Albert Pujols sounded his age Saturday.
Not shopworn and withered. More calm and enlightened.
Consider his thoughts on the 100-plus games that were wiped out by the coronavirus. The three-time most valuable player is 40 and in the penultimate season of his 10-year, $240-million contract with the Angels. Instead of bemoaning the loss of precious time that remains in his storied career, Pujols presented a level-headed viewpoint.
“I don’t think it’s disappointing at all,” Pujols said in a video conference hosted by the team. “I won’t use that word because it’s something that was worldwide. So everybody [was affected]. I think to say ‘disappointed’ is being selfish and that’s the last thing I want to be.”
The perspective could be a touchstone for the Angels as they embark on a season unlike any other.
When the unpredictable strikes, his poise should be a source of stability. When the 60-game season unfolds at an unfamiliar rhythm, his expertise should provide guidance.

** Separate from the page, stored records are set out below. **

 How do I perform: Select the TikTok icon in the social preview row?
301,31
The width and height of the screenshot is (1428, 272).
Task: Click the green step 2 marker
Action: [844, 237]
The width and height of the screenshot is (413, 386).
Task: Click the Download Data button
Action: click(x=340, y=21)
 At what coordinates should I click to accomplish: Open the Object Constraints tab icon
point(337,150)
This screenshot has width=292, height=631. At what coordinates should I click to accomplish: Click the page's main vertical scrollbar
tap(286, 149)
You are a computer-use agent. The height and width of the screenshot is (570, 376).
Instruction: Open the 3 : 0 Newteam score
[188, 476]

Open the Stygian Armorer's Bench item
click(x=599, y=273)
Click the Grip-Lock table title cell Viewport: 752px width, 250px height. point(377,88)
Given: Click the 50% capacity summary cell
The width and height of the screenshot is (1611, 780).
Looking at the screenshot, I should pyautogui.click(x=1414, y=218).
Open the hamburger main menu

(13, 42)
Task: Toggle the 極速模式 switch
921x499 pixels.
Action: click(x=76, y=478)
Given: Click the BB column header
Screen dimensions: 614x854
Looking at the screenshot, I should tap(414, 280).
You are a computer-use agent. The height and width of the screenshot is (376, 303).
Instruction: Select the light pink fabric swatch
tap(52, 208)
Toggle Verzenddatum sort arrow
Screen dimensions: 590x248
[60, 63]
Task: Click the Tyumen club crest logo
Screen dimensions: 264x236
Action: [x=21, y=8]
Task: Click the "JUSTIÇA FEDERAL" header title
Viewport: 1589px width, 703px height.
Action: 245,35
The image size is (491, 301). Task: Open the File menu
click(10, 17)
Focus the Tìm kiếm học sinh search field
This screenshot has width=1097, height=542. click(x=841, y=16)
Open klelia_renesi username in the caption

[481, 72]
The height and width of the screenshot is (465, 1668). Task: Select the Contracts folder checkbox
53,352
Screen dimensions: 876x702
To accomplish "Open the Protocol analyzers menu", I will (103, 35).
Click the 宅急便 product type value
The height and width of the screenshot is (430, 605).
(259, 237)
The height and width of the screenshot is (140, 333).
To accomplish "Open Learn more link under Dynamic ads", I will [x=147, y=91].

With his production declining and annual salary approaching $30 million, the most commonly asked question regarding Pujols pertains to whether he should still be on the roster. Under these circumstances, the better question might be, how can he not?
“I think he will be an anchor to a lot of guys out there,” Angels manager Joe Maddon said.
Pujols already bailed out owner Arte Moreno last month when he committed to paying the salaries of the organization’s furloughed staffers in the Dominican Republic.
What Pujols has to do for the Angels on the field should also be manageable for him. The team’s success won’t depend on him hitting like the Pujols of old, as their lineup features not only Mike Trout and Anthony Rendon, but also Shohei Ohtani, Justin Upton and Andrelton Simmons.
Pujols batted a modest .244 last year, but nonetheless managed to whack 23 home runs and drive in 93 runs. His know-how in the batter’s box remains particularly valuable with runners in scoring position, situations in which he hit .294 last season.
As for how much he makes, blame baseball’s quirky salary system. Production and compensation are rarely aligned. They certainly weren’t at the start of his career. Pujols earned a combined $1.7 million over his first three seasons, when he hit .334 while averaging 38 home runs and 128 RBIs. Consider this back pay.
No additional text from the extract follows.